Mutual funds make saving and investing simple, accessible, and affordable.  The advantages of mutual funds include professional management, diversification, variety, liquidity, affordability, convenience, ease of recordkeeping and strict government regulation, full disclosure and accountability.

There are three basic types of mutual funds, stock or equity funds, bond funds, and money market funds.  These categories and their investment objectives may be further subdivided to a multitude of groups and subcategories of funds.  Stock mutual funds invest primarily in shares of stock issued by U.S. or foreign companies.  Bond mutual funds invest primarily in bonds, whether they are corporate bonds, municipal bonds or U.S. government bonds.  Money market mutual funds invest mainly in short-term securities issued by the U.S. government and U.S agencies, U.S. corporations, and state and local governments.

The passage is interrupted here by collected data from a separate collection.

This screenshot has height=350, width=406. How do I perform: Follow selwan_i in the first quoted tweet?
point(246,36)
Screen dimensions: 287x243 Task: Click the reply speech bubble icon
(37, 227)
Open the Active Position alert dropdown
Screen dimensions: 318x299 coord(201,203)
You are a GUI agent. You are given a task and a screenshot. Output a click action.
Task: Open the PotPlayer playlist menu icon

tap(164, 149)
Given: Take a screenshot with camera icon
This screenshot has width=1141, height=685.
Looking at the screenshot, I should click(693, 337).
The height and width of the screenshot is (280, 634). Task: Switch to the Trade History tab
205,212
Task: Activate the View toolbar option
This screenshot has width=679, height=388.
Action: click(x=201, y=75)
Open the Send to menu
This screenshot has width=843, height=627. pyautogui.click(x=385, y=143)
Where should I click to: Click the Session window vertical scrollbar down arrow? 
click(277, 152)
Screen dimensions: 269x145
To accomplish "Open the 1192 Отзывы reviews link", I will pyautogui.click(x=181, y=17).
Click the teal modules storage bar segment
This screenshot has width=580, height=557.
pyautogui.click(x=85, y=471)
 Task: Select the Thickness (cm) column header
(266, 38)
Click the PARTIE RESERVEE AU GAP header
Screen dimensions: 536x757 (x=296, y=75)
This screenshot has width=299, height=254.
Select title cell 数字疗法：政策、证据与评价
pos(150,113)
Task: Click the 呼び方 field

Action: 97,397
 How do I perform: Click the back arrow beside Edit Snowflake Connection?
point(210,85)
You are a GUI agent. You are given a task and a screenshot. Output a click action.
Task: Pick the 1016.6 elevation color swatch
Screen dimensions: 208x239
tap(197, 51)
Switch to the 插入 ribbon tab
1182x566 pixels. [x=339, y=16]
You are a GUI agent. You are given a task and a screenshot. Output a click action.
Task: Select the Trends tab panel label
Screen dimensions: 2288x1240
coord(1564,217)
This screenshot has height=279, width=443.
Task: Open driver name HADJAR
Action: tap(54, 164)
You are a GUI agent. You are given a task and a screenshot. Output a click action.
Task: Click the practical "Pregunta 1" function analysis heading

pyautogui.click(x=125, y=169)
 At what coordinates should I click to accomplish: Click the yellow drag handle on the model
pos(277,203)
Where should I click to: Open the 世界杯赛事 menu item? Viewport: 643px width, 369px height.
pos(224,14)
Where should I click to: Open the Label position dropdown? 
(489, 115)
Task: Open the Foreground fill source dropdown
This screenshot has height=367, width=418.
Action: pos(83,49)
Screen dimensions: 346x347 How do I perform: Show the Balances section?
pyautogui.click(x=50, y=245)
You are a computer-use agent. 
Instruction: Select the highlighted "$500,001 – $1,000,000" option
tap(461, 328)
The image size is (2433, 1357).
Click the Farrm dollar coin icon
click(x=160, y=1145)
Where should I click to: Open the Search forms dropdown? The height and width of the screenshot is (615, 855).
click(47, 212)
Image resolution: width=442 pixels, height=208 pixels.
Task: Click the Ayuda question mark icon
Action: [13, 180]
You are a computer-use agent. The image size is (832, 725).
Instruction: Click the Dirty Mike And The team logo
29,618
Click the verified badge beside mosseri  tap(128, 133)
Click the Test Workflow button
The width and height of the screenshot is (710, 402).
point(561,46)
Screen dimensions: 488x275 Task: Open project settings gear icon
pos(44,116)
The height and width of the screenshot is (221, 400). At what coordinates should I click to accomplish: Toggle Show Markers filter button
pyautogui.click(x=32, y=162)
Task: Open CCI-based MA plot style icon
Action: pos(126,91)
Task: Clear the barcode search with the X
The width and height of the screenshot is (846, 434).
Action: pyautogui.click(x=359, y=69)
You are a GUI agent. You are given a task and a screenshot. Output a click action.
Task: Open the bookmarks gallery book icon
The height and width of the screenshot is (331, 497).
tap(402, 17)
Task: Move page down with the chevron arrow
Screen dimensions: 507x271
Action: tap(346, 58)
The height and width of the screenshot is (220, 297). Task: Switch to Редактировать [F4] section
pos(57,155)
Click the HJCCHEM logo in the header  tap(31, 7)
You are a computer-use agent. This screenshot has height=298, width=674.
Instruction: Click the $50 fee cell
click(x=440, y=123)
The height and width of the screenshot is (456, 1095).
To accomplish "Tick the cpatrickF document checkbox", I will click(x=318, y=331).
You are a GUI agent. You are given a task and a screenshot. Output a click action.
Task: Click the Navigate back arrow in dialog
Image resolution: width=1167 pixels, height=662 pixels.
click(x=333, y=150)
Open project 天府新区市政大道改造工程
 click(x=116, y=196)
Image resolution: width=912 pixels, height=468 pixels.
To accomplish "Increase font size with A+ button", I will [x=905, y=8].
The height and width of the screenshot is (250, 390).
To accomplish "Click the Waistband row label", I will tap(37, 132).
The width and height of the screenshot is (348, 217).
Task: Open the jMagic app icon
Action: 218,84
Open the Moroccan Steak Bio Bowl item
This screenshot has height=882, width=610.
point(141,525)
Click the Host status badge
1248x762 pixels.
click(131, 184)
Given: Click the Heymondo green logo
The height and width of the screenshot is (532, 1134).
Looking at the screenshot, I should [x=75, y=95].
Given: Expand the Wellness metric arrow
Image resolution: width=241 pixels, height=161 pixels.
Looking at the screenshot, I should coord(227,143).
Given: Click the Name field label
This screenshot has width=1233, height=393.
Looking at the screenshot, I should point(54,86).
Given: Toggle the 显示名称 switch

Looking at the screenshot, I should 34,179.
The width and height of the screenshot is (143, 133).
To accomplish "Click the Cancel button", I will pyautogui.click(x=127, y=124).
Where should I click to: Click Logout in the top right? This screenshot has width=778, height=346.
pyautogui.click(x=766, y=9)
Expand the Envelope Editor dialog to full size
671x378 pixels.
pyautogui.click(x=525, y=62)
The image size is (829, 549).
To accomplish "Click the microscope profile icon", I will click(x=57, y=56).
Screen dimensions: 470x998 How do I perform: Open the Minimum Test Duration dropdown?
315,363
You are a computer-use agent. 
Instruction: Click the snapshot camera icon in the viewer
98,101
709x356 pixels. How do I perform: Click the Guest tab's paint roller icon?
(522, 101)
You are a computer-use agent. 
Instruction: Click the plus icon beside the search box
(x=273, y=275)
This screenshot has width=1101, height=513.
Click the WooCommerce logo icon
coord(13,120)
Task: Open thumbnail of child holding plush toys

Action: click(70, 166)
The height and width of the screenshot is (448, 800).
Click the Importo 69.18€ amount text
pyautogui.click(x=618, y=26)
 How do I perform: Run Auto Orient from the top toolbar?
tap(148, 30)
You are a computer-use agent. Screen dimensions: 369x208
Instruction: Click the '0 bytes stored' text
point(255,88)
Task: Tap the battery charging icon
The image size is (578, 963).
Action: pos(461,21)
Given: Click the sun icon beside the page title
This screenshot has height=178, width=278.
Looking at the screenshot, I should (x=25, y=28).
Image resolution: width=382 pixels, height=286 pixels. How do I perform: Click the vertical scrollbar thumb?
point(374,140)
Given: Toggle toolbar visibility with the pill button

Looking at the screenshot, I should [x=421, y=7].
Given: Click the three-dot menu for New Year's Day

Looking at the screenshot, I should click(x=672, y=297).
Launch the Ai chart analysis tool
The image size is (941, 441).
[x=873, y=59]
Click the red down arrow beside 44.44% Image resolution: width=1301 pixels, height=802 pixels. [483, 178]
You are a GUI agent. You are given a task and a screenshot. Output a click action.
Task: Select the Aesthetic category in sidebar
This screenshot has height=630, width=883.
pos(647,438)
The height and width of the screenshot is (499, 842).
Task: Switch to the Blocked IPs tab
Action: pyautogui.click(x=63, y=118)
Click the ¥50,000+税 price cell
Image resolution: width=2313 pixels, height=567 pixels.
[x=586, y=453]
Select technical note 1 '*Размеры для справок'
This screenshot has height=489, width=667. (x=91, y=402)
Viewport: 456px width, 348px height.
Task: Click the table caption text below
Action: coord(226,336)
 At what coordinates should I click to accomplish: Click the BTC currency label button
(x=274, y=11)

A mutual fund is a company that invests in a diversified portfolio of securities.  People who buy shares of a mutual fund are its owners or shareholders.  Their investments provide the money for a mutual fund to buy securities such as stocks and bonds.   A mutual fund can make money from its securities in two ways: a security can pay dividends or interest to the fund or a security can rise in value.  A fund can also lose money and drop in value by the loss of value in its underlying securities they have invested in.

Money market funds have become key product of the investment options offered by mutual fund groups and brokerage companies.  Money market mutual funds have had substantial asset growth from the mid 1980’s to the present.  The exceptional growth of money market mutual funds was predominantly the result of two market forces.  A considerable portion of money market mutual fund growth was the overall growth of the mutual fund industry.  In addition, in the late 1980’s the interest rates offered on money market mutual funds far eclipsed any of the rates available on comparable bank products.

Investors will often use money market funds for the relatively high interest rates as well as a parking place for cash reserves awaiting investment in longer-term financial assets such as stocks and bonds.  Money market funds are used to frequently exchange money market funds shares for the shares of other funds in their mutual funds group.  An investor who holds more than one mutual fund type from a single fund company may occasionally want to transfer assets from one fund to another to change asset allocation.  However, if an investor wants to sell a fund before deciding on another fund to purchase or wants to hold their investment activity, the money market mutual fund that is part of the same fund company can be a convenient place to hold the money from the liquidated mutual fund.  At a later date, the investor can use the money market mutual fund holdings to purchase shares of the other funds in the same fund family.  That same investor may also simply wish to park the money in the money market fund in order to have access to the money for upcoming expenditures as well.

Money market funds are also generally the main conduit in cash management accounts offered by most large brokerage firms.  To provide added services to their clients, brokerage firms use money market mutual funds to provide cash management services.  Placing the client’s available cash into money market mutual fund instead of a non interest bearing account will earn that brokerage client an additional return on their funds.

Money market fund assets account for approximately one quarter of all mutual fund assets.  As of December 2007, there was over $3 trillion invested in money market funds.  Stock funds, by comparison, account for about one half of all mutual fund assets that year which was roughly $6 trillion in financial assets.